I can honestly say that I’ve made some mistakes over the years — but the single best decision I ever made was getting into copywriting.

A while back when I realized that there is so much work in the market place — I decided to put a course together. One so special that it would teach the “Average Joe” not only how to write powerful, compelling copy — but how to succeed in the exciting and lucrative advertising industry.

If you were to go to school for this course it would cost you thousands of dollars. But I make it available to you for only $507...(to sign up, sucker, go to The #1 Reason to Become a Copywriter)

Tuesday, January 8, 2008

why the bloody hell don't we move to australia

I have no time to blog—I'm on two pitches, remember?

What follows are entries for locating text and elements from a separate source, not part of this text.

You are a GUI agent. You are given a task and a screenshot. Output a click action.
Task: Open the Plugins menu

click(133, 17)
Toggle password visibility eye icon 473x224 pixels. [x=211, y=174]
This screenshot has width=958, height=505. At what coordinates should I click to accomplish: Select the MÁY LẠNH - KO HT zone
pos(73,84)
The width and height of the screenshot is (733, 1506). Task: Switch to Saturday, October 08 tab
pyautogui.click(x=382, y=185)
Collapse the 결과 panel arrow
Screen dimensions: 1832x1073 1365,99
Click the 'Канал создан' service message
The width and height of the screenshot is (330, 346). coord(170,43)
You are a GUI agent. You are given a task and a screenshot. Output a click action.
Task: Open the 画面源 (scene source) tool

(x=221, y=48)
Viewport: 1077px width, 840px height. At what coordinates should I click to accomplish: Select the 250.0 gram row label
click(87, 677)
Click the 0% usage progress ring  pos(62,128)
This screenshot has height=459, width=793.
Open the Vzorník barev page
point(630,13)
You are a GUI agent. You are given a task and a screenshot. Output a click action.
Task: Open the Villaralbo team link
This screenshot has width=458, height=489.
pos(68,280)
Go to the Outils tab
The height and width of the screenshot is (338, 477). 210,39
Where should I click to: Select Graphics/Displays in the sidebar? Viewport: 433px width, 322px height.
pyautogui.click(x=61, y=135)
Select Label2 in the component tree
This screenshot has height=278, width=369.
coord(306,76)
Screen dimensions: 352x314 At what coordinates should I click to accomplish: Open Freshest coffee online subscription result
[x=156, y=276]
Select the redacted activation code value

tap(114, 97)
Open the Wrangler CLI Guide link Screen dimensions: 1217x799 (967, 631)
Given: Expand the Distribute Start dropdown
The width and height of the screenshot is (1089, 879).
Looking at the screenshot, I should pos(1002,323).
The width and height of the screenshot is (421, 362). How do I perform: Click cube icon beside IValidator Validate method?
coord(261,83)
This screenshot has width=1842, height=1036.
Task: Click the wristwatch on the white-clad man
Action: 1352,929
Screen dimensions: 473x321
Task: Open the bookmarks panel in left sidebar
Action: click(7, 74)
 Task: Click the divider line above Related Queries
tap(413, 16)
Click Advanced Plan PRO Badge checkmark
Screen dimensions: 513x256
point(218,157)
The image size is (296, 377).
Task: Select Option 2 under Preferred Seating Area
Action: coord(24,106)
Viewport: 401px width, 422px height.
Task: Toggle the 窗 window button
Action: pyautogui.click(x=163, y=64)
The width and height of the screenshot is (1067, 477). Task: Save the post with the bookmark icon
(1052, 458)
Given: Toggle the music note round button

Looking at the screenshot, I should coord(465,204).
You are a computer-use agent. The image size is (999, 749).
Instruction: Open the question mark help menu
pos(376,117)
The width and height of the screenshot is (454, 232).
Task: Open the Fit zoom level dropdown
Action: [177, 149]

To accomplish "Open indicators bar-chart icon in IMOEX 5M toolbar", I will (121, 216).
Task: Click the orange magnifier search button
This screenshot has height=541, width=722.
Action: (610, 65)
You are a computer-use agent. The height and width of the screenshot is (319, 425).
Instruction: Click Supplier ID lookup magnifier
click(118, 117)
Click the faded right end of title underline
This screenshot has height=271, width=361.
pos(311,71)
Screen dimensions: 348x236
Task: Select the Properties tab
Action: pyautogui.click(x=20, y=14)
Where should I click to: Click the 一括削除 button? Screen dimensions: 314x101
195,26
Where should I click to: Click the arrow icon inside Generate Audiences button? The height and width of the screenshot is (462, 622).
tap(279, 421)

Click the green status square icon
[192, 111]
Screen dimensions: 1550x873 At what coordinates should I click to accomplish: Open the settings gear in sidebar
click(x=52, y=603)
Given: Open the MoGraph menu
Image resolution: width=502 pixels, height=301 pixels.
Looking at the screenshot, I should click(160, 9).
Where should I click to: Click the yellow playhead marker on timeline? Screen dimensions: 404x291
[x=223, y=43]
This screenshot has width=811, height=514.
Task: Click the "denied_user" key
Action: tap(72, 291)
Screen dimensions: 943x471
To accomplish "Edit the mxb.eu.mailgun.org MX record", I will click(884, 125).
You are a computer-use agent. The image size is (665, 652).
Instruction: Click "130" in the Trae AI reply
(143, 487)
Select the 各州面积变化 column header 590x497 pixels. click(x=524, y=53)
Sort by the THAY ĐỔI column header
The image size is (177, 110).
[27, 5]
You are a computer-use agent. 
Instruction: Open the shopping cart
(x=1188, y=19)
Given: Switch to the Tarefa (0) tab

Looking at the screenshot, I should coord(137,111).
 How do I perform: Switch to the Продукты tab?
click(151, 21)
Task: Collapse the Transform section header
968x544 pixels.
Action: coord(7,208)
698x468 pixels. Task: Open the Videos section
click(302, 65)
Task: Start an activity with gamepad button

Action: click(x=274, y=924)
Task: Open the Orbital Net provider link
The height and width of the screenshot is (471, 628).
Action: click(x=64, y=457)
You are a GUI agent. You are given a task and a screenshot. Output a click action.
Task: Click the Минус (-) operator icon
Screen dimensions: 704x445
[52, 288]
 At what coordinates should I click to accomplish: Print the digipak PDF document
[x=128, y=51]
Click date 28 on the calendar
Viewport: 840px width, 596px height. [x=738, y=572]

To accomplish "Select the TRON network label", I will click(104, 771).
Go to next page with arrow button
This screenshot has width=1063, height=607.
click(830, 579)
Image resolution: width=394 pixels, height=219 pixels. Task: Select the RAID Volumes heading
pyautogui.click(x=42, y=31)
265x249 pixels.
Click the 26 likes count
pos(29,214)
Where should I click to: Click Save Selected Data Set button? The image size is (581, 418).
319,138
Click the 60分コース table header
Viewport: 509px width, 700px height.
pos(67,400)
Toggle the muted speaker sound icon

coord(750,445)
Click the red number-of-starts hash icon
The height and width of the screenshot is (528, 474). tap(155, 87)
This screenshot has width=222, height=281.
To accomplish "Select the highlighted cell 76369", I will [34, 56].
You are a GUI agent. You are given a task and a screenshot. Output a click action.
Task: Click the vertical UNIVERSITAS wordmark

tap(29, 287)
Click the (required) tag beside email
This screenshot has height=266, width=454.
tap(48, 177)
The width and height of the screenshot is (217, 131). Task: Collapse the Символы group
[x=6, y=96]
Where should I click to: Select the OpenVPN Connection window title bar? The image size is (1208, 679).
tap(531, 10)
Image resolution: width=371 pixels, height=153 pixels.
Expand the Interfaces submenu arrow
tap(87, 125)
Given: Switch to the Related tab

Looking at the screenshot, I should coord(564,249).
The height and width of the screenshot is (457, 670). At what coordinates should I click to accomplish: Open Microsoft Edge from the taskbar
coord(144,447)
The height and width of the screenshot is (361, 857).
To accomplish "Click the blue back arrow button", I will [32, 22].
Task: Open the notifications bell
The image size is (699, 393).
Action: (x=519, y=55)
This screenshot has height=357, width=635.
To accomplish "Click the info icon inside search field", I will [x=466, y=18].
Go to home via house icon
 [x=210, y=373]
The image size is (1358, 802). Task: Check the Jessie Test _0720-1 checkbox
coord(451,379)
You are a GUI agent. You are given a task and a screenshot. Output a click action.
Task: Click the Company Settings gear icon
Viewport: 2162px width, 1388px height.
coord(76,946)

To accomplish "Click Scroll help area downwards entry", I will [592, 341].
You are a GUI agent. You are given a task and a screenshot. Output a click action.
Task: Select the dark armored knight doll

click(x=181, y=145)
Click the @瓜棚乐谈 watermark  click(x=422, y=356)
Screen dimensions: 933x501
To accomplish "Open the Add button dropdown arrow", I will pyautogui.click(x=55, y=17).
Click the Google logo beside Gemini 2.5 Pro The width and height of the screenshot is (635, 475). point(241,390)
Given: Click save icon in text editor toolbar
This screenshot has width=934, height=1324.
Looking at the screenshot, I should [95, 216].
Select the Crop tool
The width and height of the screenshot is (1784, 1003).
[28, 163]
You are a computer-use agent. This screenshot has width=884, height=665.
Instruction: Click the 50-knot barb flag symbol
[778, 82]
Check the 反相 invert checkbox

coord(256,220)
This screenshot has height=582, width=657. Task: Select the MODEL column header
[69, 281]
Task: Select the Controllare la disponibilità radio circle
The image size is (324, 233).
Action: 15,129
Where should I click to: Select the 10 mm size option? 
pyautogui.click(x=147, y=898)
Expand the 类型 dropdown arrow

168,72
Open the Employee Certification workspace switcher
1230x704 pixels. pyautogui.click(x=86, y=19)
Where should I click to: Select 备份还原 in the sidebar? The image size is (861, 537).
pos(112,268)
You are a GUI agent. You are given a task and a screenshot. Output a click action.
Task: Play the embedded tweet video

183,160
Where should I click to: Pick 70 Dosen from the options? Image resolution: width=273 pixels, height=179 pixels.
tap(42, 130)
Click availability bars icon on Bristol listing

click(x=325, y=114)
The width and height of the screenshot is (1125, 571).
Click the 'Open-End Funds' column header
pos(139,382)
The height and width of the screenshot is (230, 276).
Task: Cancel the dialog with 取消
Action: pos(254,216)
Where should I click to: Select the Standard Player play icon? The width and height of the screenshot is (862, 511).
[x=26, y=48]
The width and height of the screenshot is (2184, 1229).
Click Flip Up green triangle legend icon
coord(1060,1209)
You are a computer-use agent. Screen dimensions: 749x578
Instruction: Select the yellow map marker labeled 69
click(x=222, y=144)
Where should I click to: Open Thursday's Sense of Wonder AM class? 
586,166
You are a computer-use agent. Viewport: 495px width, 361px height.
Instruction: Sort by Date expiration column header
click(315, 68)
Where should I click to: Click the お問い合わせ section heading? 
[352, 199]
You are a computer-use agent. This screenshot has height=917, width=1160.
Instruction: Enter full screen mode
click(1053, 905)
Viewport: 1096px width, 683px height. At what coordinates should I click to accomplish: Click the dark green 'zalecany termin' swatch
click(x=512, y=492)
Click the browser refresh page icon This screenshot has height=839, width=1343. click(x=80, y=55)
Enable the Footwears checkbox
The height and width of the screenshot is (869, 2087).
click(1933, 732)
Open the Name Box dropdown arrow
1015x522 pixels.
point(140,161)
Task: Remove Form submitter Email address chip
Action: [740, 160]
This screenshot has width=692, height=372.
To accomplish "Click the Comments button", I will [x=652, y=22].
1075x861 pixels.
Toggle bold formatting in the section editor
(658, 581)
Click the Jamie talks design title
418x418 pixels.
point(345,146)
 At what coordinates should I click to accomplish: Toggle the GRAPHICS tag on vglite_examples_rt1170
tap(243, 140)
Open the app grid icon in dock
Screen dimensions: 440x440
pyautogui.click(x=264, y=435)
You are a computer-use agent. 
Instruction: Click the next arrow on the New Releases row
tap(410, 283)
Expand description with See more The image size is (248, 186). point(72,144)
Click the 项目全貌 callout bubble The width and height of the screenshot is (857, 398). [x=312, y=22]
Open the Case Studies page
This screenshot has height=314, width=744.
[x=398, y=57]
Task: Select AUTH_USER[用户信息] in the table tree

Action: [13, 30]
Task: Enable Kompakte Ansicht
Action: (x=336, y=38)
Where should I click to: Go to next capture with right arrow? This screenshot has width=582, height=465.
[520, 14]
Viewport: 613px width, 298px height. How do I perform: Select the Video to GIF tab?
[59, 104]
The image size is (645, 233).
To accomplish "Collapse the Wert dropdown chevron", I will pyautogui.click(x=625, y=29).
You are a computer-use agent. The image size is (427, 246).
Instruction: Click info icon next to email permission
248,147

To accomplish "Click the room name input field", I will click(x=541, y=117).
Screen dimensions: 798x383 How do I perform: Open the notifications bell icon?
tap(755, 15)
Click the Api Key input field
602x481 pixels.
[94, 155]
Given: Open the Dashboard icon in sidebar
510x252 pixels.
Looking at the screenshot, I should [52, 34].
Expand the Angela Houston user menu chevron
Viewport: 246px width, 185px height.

But I did have time to troll the web just now and stumbled across a site that you may already know--The Advertising Agency. It's in Australia, but with the same tsuris-producing clients & clueless management we deal with over here. I almost blew my cover (that I was googling some questions re. our target market) by laughing out loud at a post from last March, titled Being a Writer is Like Being a Cleaner:

You sweep the dirt into one corner and someone says, 'No, I wanted it in THAT corner.'

So you sweep it into the other corner and then someone else - some loser account guy playing devil's advocate for some loser client - comes in and wants it in another corner so you do that and then someone else wants it under the carpet instead of in a corner and then the art director says, 'I'm not having any carpet in my office,' and then the CD comes in and says you're using the wrong broom anyway.

So you get another broom and sweep around for another few hours and then the client comes in and says you should have vacuumed it.

By that stage you've been sweeping so much there is hardly anything left to sweep and now it's five-thirty and all you want is a drink and you think to yourself, 'If I really was the cleaner, I'd be going home right about now.'

I'm thinking of swapping jobs. Do cleaners earn $250,000 a year?

Is that what staff copywriters pull down over there? No wonder Australian tourism ads were banned for a while--lesser paid creatives on holiday there might never come back.